Carden came up presently and peered in through a crack of the door. The crack was narrow, but still wide enough to enable him to see what was going on within.

Carden was actuated at first by mere curiosity, but his curiosity speedily gave place to deep interest when he saw Tarbox lift a trap door and prepare to descend into the barn cellar.

"What is he going to do, I wonder?" thought the canvas man.

He was disappointed to find that the farmer and his operations were concealed from him, as, though he could see the trap door, he could not look down into the cellar. Of course it was possible to enter the barn and look down, but this would be too venturesome, and, if he were observed it would be hard to explain his curiosity in any satisfactory manner.

However, it occurred to the eager looker-on that it might be possible for him to look down into the barn cellar through some crevice near the bottom of the barn. No sooner had the idea come into his mind than he discovered exactly such an opening as he desired. He lost no time in throwing himself flat upon the ground, and putting his eye to a round hole—once a knot hole.

Now his curiosity was gratified. Through this loop-hole he saw the farmer with a small spade in his hand, which he appeared to keep permanently under the barn, digging at a particular spot in the northeast corner, only a few feet from the ladder beneath the trap-door.

Carden's heart beat high at this sight. It naturally recalled to him the conversation he had heard in the billiard saloon, and putting the two together he jumped to the conclusion that Tarbox had come to this out-of-the-way spot to visit one of his hoards—perhaps to add to it.
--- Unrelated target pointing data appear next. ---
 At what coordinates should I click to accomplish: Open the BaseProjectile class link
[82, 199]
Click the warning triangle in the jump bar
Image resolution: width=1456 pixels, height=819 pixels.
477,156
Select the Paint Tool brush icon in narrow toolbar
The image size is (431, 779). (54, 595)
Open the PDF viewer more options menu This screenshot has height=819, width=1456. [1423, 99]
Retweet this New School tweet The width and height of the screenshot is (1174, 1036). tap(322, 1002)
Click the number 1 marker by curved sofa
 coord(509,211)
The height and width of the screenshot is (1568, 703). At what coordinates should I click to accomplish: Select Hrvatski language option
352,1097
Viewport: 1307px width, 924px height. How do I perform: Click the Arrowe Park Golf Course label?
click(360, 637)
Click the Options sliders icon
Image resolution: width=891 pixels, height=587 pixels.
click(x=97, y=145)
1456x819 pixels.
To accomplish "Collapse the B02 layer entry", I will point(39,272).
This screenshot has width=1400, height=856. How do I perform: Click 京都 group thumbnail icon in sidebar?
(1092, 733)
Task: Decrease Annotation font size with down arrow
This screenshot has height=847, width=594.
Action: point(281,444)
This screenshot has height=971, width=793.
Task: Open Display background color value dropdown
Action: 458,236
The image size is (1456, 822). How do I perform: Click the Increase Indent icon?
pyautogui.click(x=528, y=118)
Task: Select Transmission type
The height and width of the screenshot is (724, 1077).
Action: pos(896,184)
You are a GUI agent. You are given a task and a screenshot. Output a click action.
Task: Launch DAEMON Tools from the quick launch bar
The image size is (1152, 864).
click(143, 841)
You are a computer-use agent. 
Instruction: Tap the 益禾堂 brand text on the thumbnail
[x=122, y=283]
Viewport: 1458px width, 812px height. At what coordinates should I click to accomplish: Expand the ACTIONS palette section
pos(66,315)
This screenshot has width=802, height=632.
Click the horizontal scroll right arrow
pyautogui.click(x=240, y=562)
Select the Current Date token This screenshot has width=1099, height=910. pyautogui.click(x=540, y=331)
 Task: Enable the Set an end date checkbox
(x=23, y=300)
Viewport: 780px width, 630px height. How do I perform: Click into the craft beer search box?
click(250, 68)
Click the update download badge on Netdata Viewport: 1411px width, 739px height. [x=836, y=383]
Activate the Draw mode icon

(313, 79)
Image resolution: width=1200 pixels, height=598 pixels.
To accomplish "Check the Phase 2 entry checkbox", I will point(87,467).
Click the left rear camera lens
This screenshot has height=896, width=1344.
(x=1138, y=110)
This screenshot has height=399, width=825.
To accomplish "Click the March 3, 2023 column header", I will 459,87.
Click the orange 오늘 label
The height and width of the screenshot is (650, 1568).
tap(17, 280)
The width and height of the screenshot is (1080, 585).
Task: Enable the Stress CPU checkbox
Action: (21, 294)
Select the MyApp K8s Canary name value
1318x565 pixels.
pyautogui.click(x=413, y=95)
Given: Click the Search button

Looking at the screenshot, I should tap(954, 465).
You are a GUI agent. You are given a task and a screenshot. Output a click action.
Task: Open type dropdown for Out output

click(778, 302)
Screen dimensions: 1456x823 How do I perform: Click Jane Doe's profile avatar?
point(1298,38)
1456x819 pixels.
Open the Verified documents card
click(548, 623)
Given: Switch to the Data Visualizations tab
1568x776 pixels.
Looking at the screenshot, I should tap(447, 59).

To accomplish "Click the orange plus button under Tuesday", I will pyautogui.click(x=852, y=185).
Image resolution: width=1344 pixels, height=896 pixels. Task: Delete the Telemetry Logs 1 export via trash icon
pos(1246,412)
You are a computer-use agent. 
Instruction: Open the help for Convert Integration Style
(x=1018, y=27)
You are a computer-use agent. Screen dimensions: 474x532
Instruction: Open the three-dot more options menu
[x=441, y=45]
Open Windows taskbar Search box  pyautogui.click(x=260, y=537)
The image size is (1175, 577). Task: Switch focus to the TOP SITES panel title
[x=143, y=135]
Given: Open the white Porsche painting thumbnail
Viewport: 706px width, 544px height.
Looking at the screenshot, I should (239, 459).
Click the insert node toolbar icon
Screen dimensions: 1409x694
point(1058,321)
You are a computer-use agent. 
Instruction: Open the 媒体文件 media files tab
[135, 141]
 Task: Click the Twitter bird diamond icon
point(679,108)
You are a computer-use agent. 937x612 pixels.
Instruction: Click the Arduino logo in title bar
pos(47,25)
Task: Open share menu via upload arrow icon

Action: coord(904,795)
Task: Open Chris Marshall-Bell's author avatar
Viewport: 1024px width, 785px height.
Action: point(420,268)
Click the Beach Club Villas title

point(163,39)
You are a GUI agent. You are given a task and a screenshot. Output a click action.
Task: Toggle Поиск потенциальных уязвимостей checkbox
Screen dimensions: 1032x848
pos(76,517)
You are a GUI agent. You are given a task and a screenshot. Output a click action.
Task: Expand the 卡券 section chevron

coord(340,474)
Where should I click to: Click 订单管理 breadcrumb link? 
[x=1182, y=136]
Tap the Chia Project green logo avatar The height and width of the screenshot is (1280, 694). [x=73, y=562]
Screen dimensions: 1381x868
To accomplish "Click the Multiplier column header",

"If it should be so," he muttered to himself, "then I am in luck. It won't be my fault if I don't borrow a good sum without the farmer knowing anything about it. Let me see what he is doing."

He glued his eyes persistently to the loop-hole, and watched with an anxious eagerness which can be surmised the movements of the miserly farmer.

Tarbox did not need to dig long. Presently he threw aside his spade, and getting on his knees began to fumble with his hands in the cavity he had made.